CONTENTS

         Chapters
  1. People Who Move: New Focus for Reproductive Health Care
  2. Fertility and Family Planning
  3. Reproductive Health Concerns
  4. Personal Characteristics
  5. Taking Reproductive Health Care to People Who Have Moved
  6. International Efforts for Refugees and internally Displaced Persons

HIGHLIGHTS

Population Reports is published by the Population Information Program, Center for Communication Programs, The Johns Hopkins School of Public Health, 111 Market Place, Suite 310, Baltimore, Maryland 21202-4012, USA


Volume XXIV, Number 3
November, 1996
Safe Motherhood

In developing countries the rural poor and urban slum dwellers—among them many migrants—usually are least likely to receive prenatal care (185, 344). As well as prenatal care, safe motherhood includes care at delivery (including emergency obstetric care throughout pregnancy), and postnatal care (185, 242, 299, 309, 318).

Adopted in 1987 by the United Nations Children's Fund (UNICEF), the United Nations Population Fund (UNFPA), and WHO, the International Safe Motherhood Initiative seeks to reduce maternal deaths by at least one-half by the end of the century (113, 185). The Initiative does not specifically mention migrants, refugees, or internally displaced persons, nor have many studies focused on safe motherhood practices among migrants. A study in Bolivia found that migrants were less likely than others to have had prenatal care or a trained attendant during delivery (27). In Sabah, Malaysia, poor access to reproductive health services, as well as lack of interest, helped explain why migrants were much less likely than the general population to have prenatal care. Migrants who received any prenatal care at all received it later than the general population (345).

Data do not exist on safe motherhood practices among refugees or even on refugees' morbidity and mortality related to pregnancy and childbirth (299, 320). Observers have reported, however, that pregnancy and complications of delivery are leading causes of illness and death among refugee women of childbearing age when maternal care is unavailable (195, 302). When complications of pregnancy occur, for example, camp medical provisions are likely to prove inadequate, and hospitals may be too far away (222). Two recent publications, drafted following the Symposium on Reproductive Health in Refugee Situations in 1995, draw attention to safe motherhood for refugees 242, 299, 310) (see sidebar International Relief Agencies).
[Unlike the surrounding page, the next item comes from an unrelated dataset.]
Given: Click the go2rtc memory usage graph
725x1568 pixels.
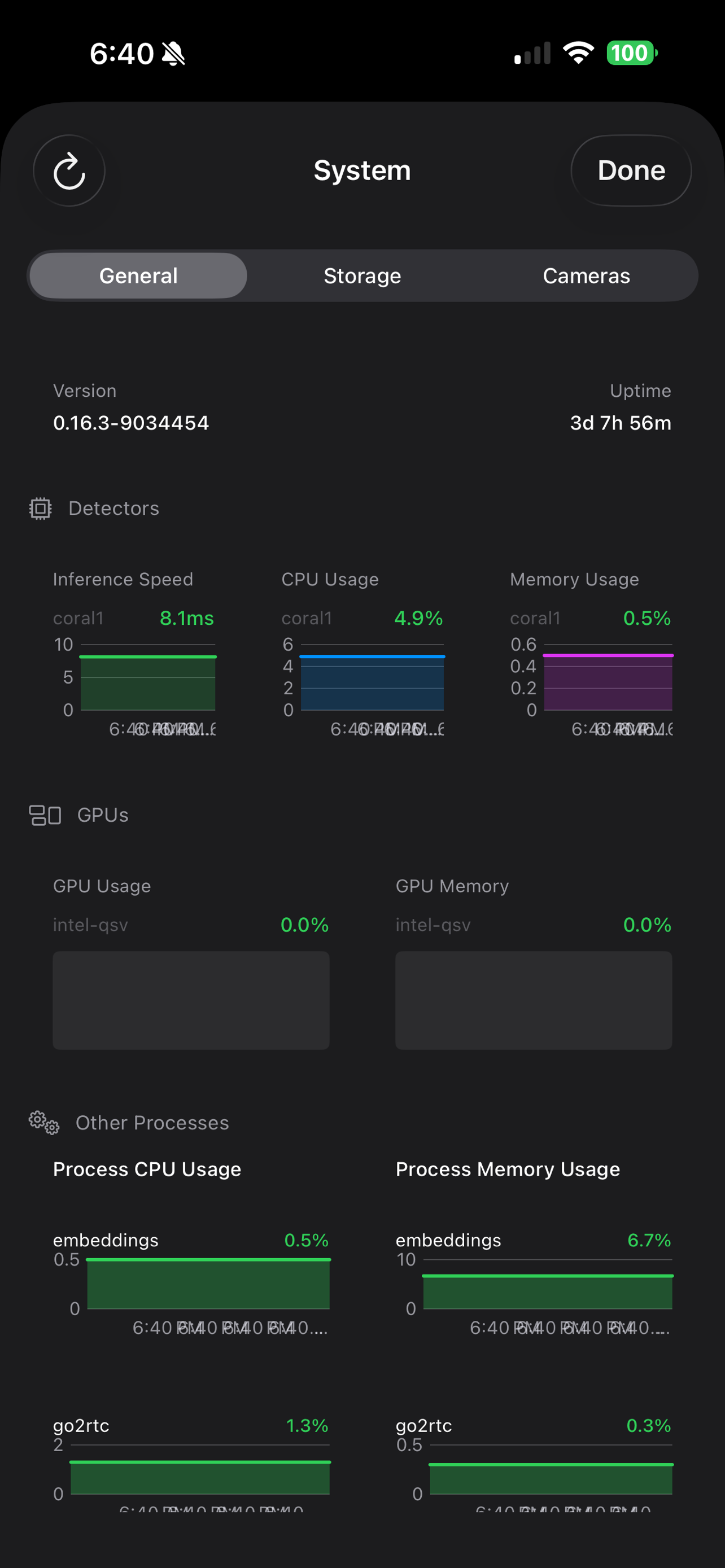Looking at the screenshot, I should 551,1479.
Except for emergency obstetrics, safe motherhood initiatives may not be too difficult to organize in refugee camps. It is often possible, for example, to find traditional birth attendants (TBAs) among refugees who could be included in a safe motherhood system working together with trained midwives (32). Among refugees in Kenya, TBAs were trained in safe motherhood care, while refugee health workers were trained by the International Rescue Committee (IRC) to provide family planning (12). In three camps in Baluchistan, TBAs among the refugees received training and were able to provide better services (207).